Глава 3

Хотите, открою вам один секрет? По роду своей службы мне приходится сталкиваться с огромным количеством людей: в общественном транспорте, магазинах, аптеках, парках, просто на прогулке. Знаете, как я определяю, хороший человек передо мной или нет? Смотрю на него и думаю: вот получился бы из этого господина поводырь? Если вижу, что да, значит, человек неплохой. У нас в школе среди щенят идёт колоссальная выбраковка. Порода породой, родословная родословной, однако не все щенки, даже от одной матери, могут претендовать в будущем на роль собаки-поводыря. Вот так-то!

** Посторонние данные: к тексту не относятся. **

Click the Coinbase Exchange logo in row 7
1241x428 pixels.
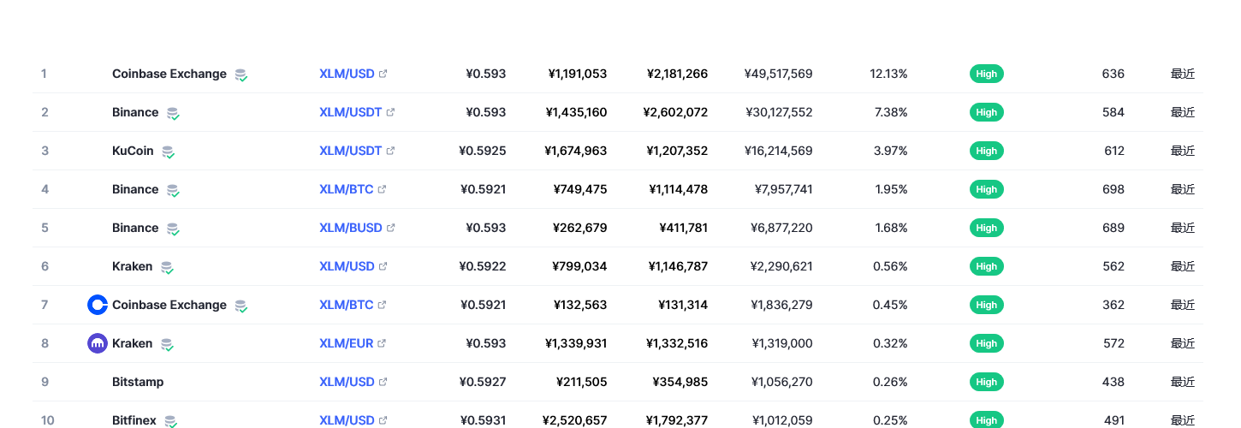(x=98, y=305)

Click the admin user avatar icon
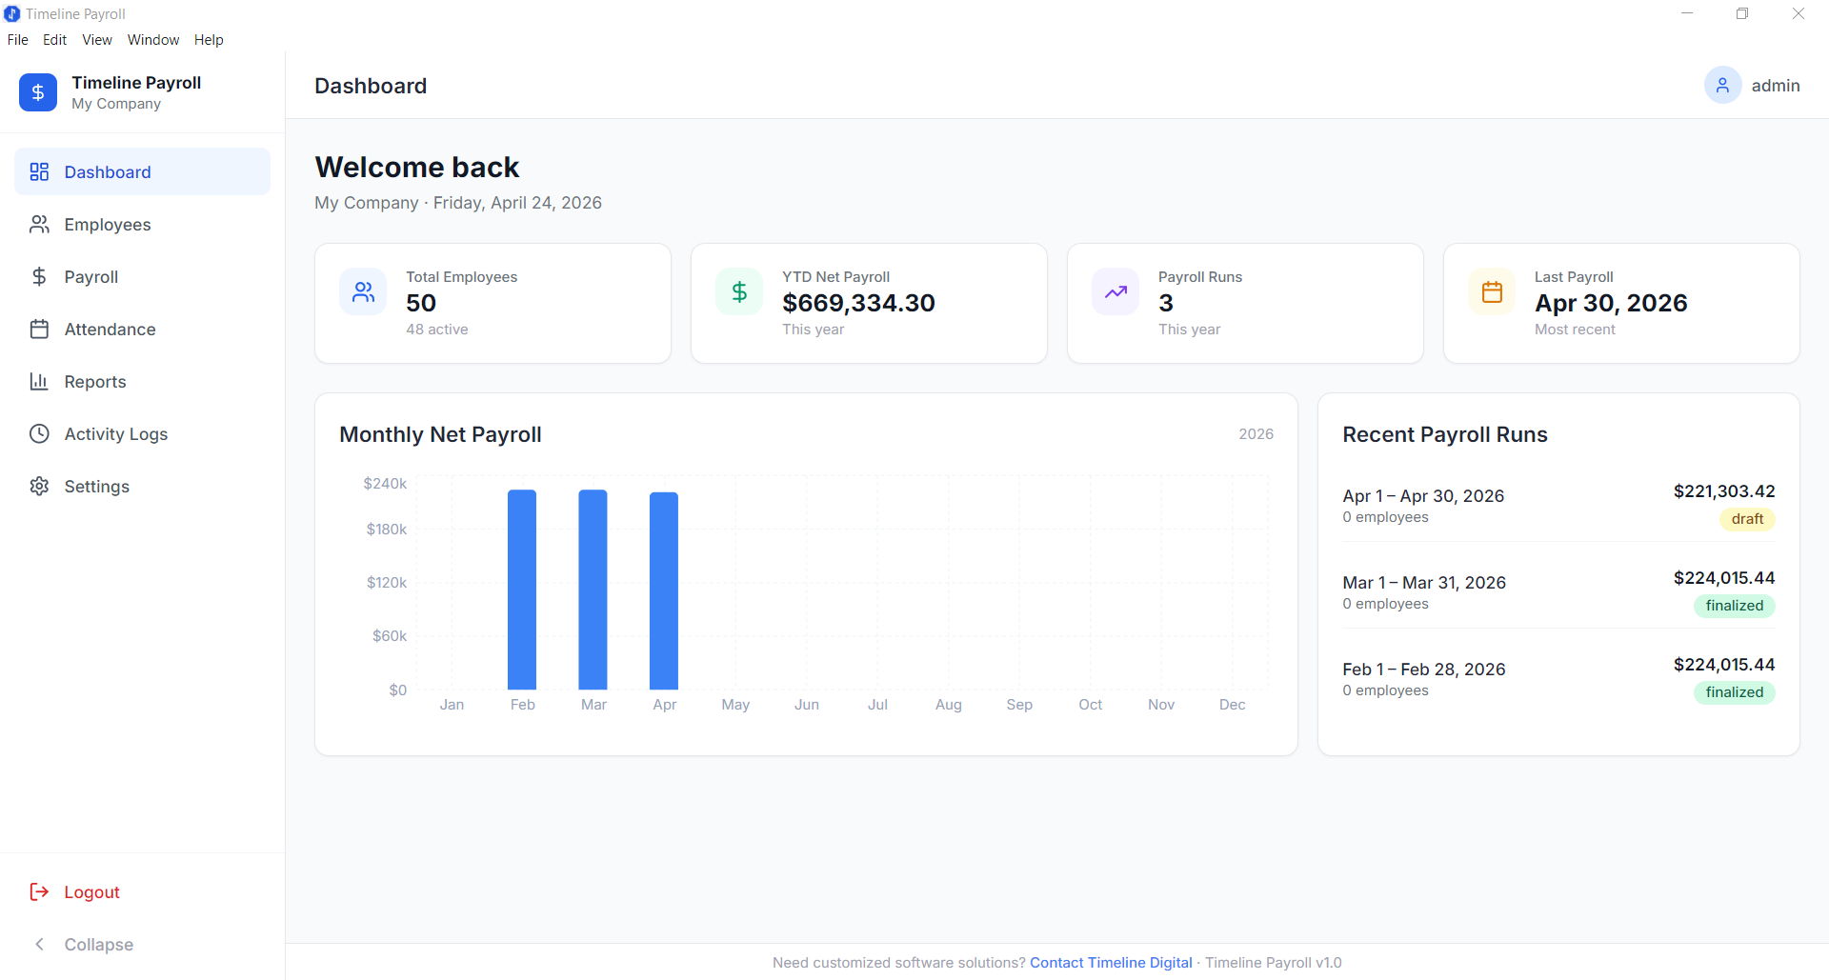(x=1722, y=85)
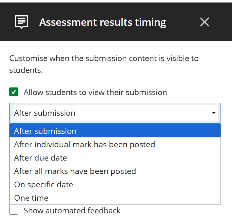
Task: Click the 'Assessment results timing' panel title
Action: pos(102,22)
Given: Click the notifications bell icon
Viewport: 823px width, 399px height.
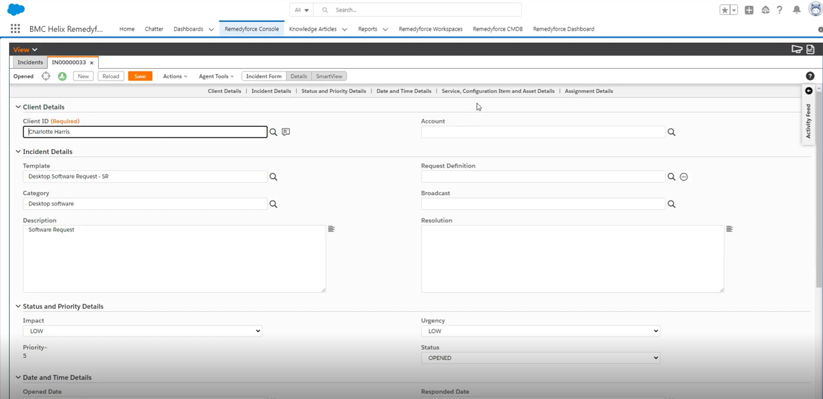Looking at the screenshot, I should click(796, 10).
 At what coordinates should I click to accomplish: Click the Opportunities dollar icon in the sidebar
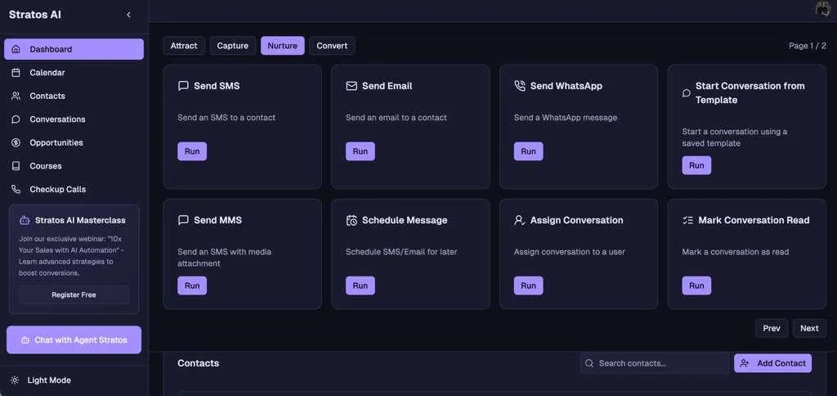pyautogui.click(x=16, y=142)
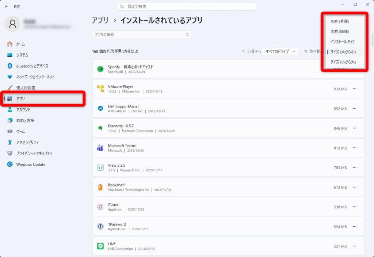Image resolution: width=374 pixels, height=257 pixels.
Task: Click the Evernote elephant icon
Action: click(100, 128)
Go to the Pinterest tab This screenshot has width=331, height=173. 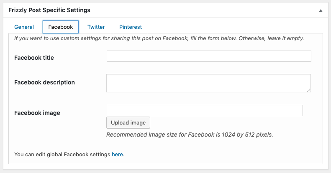[131, 27]
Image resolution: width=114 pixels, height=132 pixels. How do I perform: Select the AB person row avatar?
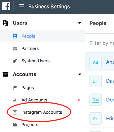pyautogui.click(x=96, y=62)
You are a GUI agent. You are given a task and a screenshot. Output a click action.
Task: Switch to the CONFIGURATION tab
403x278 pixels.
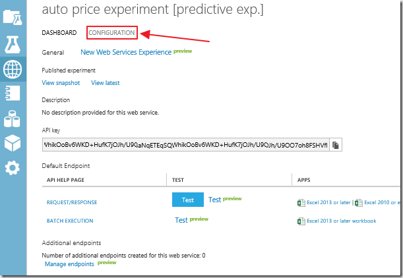[112, 32]
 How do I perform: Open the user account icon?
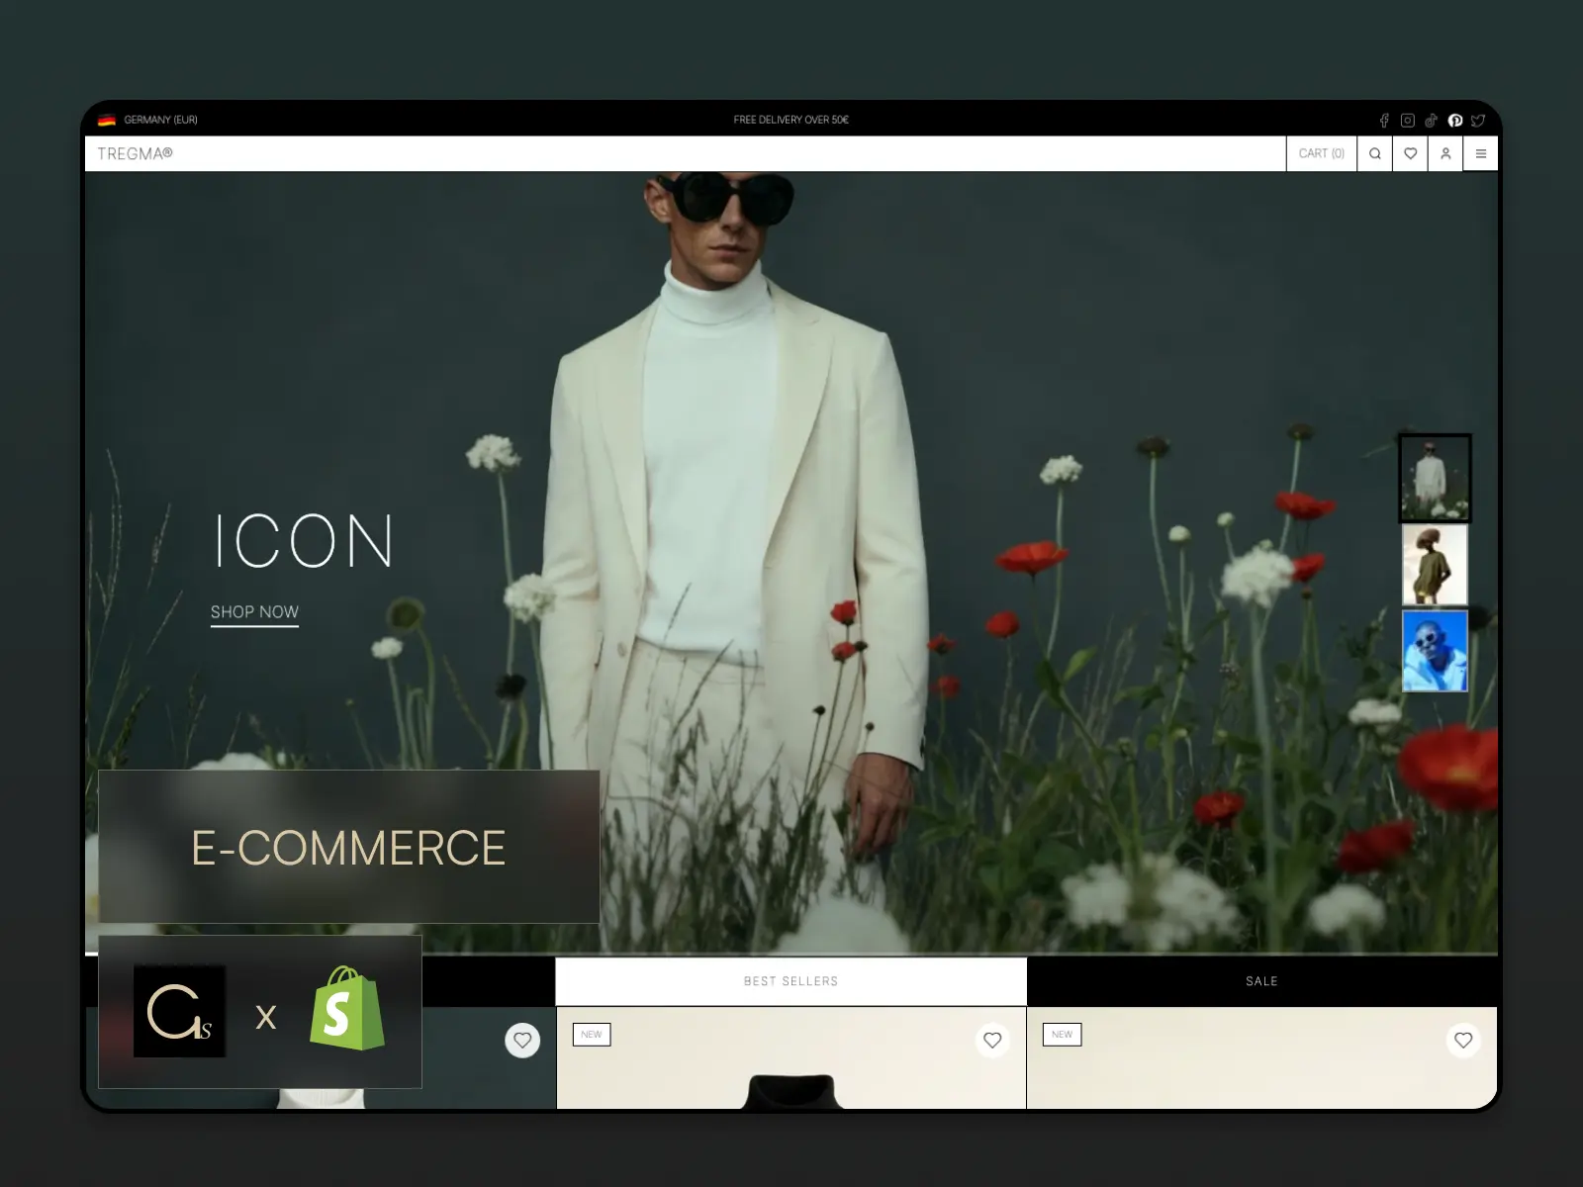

Ясное дело, у людей такой выбраковки не бывает. Для вас это было бы ужасным оскорблением. Но мне кажется, именно поэтому частенько тачают сапоги пирожники, а пироги пекут сапожники. У нас такого нет. Положено тебе работать охранником, не лезь в поводыри, а то заведёшь куда-нибудь человека, выкарабкивайся потом. Только вы не обижайтесь на меня. Хорошо? Возможно, я заблуждаюсь. Рассуждаю ведь по-собачьи. Может, это как раз тот случай, когда можно смело сказать обо мне: несёт чушь собачью. Ну да ладно, не обижусь. Я ваших университетов не оканчивал. Приходится до всего самому доходить. Могу и ошибиться.

С вашего позволения, буду и Кривошеевых вспоминать, потому как, если рассказывать только о моей жизни у Полины Фотеевны, будет слишком тоскливо. Так что вернёмся к Аннушке. Вам же, наверное, хочется узнать подробности? Расскажу и о ней, и о её горе – Аннушка ведь только лет в тридцать восемь ослепла. А до этого, говорят, была светской львицей. Правда, она и будучи слепой иногда ходила на всякие вечеринки, тусовки, как Машка говорила, но меня туда никогда не брали – ей там Константин Александрович помогал. Но, знаете, я не обижался. Да и за Машкой нужно было кому-то присматривать. Чего мне там делать, на приёмах и фуршетах? Мои были ещё впереди – с Полиной Фотеевной так нафуршетился, на всю жизнь запомнилось.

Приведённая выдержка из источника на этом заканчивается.